→ **Supplied information**
- - -

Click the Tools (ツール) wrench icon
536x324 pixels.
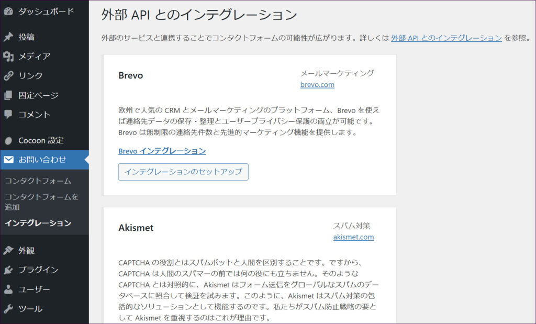point(8,309)
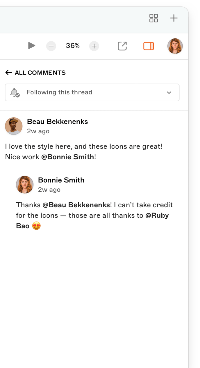Open the grid view icon
This screenshot has width=200, height=368.
click(153, 18)
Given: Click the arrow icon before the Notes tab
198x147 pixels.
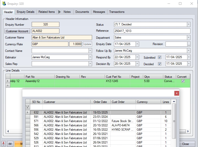Looking at the screenshot, I should click(60, 12).
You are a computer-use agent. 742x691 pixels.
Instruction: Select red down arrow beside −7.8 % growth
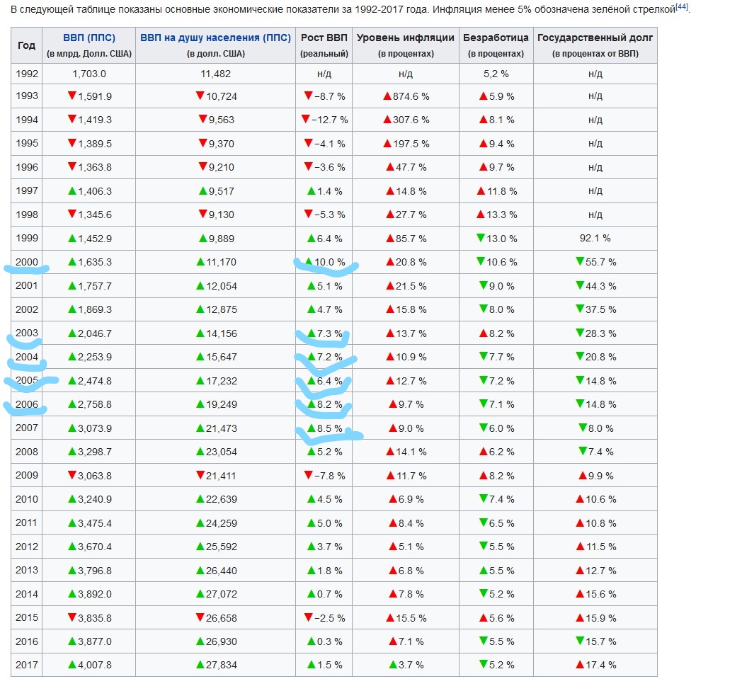(307, 475)
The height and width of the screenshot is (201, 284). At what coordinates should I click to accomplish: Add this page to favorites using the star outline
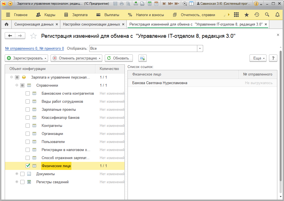(x=33, y=36)
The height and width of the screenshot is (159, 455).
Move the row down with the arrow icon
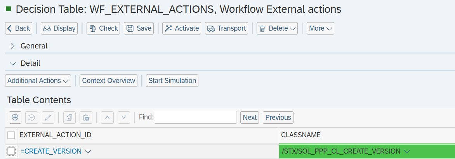[123, 117]
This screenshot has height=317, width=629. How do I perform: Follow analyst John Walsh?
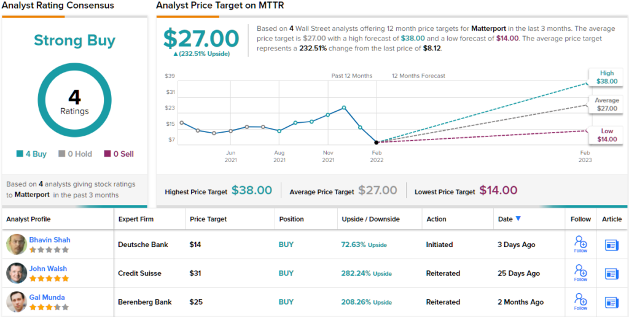(x=580, y=273)
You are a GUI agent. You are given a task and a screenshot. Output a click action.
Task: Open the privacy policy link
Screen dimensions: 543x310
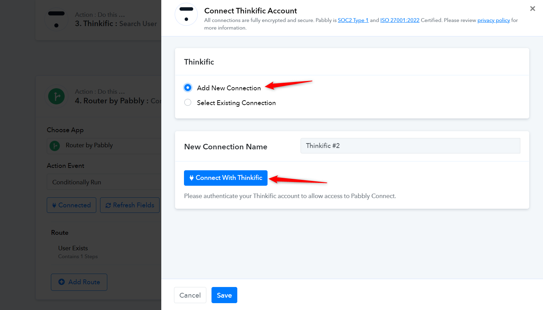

- - -

→ **Task description**
Could the data be reproduced exactly, with the pictures omitted?

→ **Answer to this exercise**
Click the Tools (ツール) wrench icon
536x324 pixels.
point(8,309)
Open the grid view icon
This screenshot has width=200, height=368.
click(153, 18)
Given: Click the arrow icon before the Notes tab
198x147 pixels.
Looking at the screenshot, I should click(60, 12).
You are a computer-use agent. 742x691 pixels.
Instruction: Select red down arrow beside −7.8 % growth
(307, 475)
The height and width of the screenshot is (201, 284). At what coordinates should I click to accomplish: Add this page to favorites using the star outline
(x=33, y=36)
The height and width of the screenshot is (159, 455).
Move the row down with the arrow icon
[123, 117]
This screenshot has height=317, width=629. How do I perform: Follow analyst John Walsh?
(x=580, y=273)
You are a GUI agent. You are given a task and a screenshot. Output a click action.
Task: Open the privacy policy link
Screen dimensions: 543x310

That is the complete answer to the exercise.